グループホームやサービス付き高齢者向け住宅、小規模多機能型居宅介護を運営する真全(まっとう/横浜市)。神奈川県が優秀な事業所20ヵ所を年度ごとに表彰する「かながわベストセレクト20」を計4回受賞している。特徴的なのは、「動画」を最大限に活用した現場の取り組み。認知症ケアや事故分析、利用者の身体評価や研修などに活かしている。

 

 

防犯カメラも活用

 

同社が主に動画を活用している場面は、認知症ケアとして取り入れている「バリデーション」の指導時。バリデーションとは、「認知症の人の言動や行動を意味のあることと捉え、認め、受け入れる」コミュニケーション手法だ。
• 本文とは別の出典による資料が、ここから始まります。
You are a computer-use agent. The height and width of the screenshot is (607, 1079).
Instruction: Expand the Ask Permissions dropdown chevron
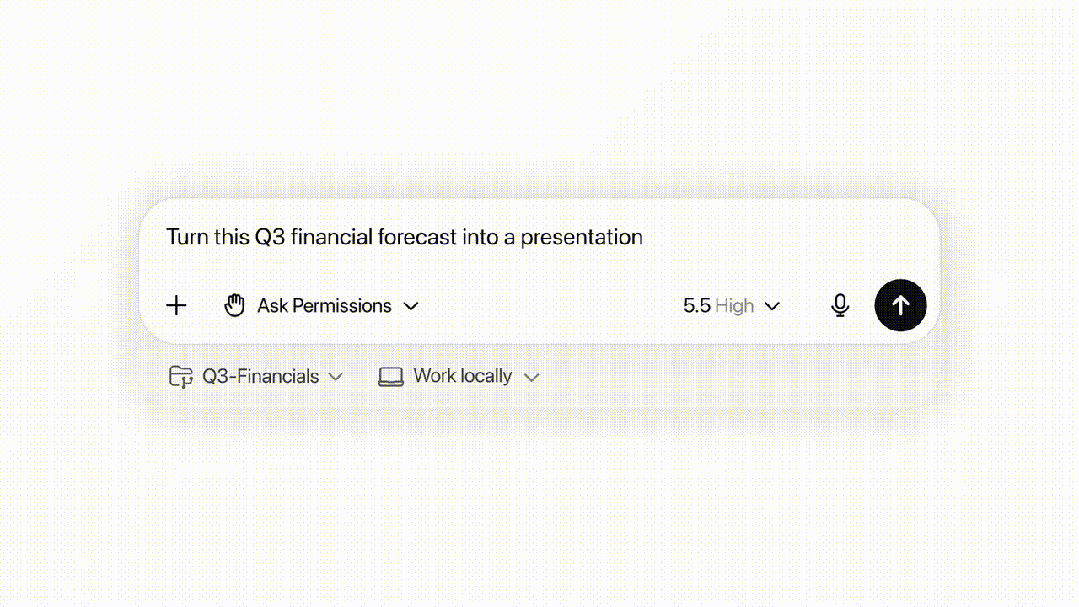coord(411,306)
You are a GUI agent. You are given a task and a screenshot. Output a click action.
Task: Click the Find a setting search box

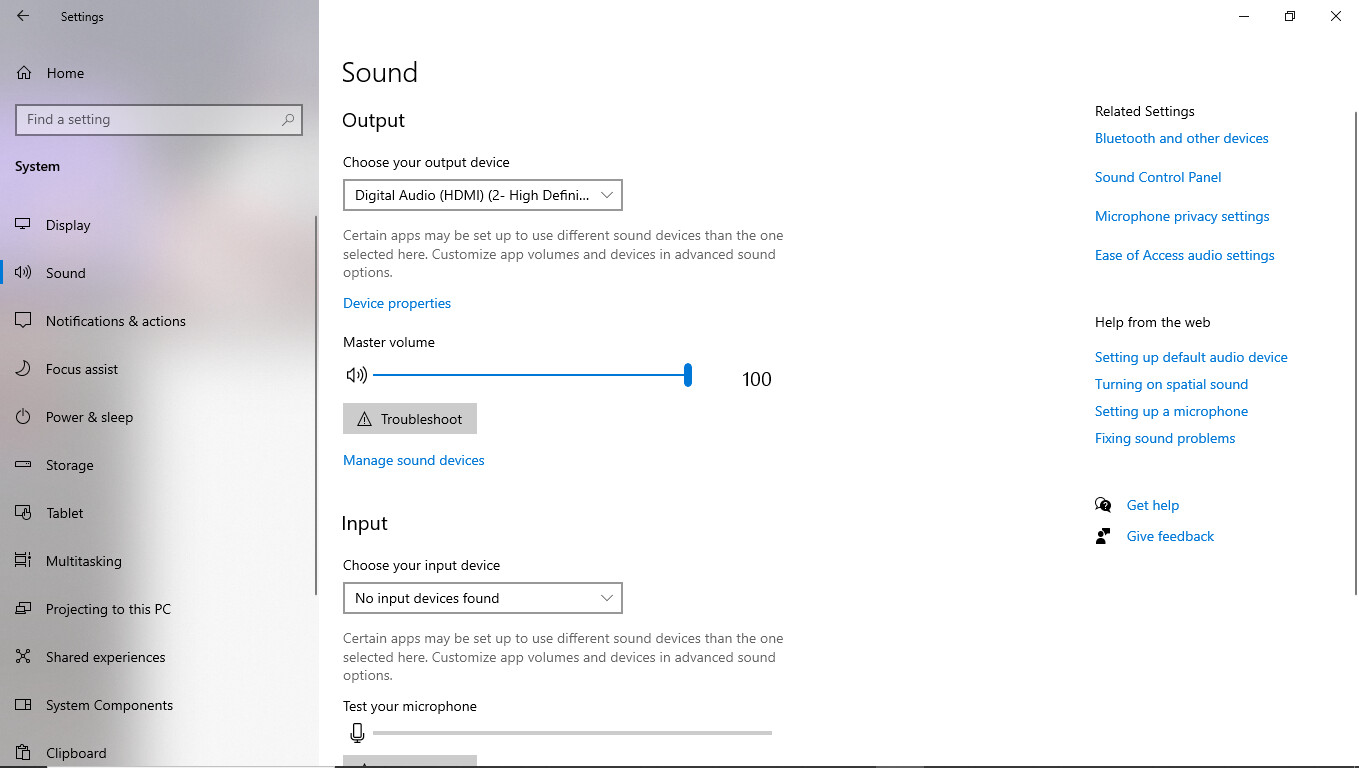tap(150, 119)
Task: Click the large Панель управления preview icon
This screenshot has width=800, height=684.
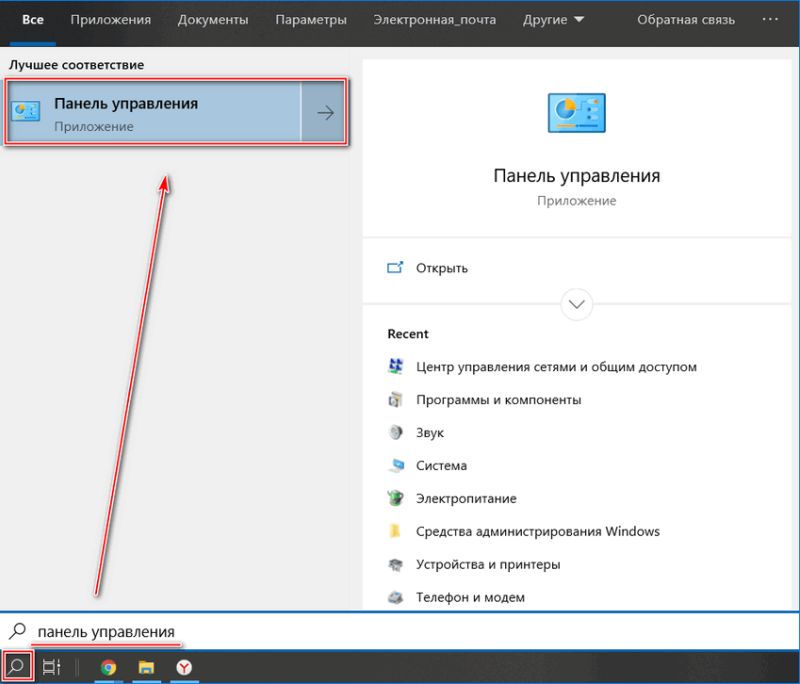Action: [x=577, y=113]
それを組織全体で徹底すべく、考え方や具体的方法を職員に浸透させるために動画撮影を用いる。

 

「1度研修したからといって、職員が実行できるとは限らない。日々の現場の何気ない瞬間に、『今のコミュニケーションの仕方はバリデーションといえるだろうか』と都度指導していくことが必要」と新間満統括本部長は話す。

 

真全 新間満 統括本部長

 

 

 

そこで、職員が客観的に自身のコミュニケーションの仕方を把握するために、定期的に動画を撮影し合う。会話の内容、表情、姿勢、目線の高さなどの確認を繰り返すことで、バリデーションを実践する風土を醸成していく。これまでの動画記録数は計470にも及ぶという。

 

「『家に帰りたい』と叫ぶ利用者に対しては『ここが家でしょ』と否定せず、『帰りたいですね』と相手を受け入れる。この考え方で接すると、他施設で〝問題行動があった人〞も当社では落ち着きを取り戻していく」と新間統括本部長。利用者の気持ちを尊重し、自由に歩き、動いて生活してもらう自立支援に重きを置く。

 

 

その一方で、必要になるのはリスク管理だ。同社では廊下や共用部などに設置する防犯カメラの動画を事故分析に活用。重要なケースは動画を研修でも共有する。「カメラを確認すると、職員の証言と違っているケースも少なくなく、動画だからこそ客観的に検証できる」(新間統括本部長)。

 

また、身体的ケアの面でも動画を利用。例えば、入院している利用者の歩行状態を病院で動画撮影し、それをもとに施設での介助方法やケアする際の注意点などを入居前に職員が話し合う。

 

 

利用者を尊重する取り組みの結果、施設は常時ほぼ満室。要介護度が改善する人も毎年数名いる。他方で看取り率約8割という実績も持つ。これらの成果が認められ、「かながわベストセレクト20」をこれまで計4回受賞し、報奨金計400万円も獲得している。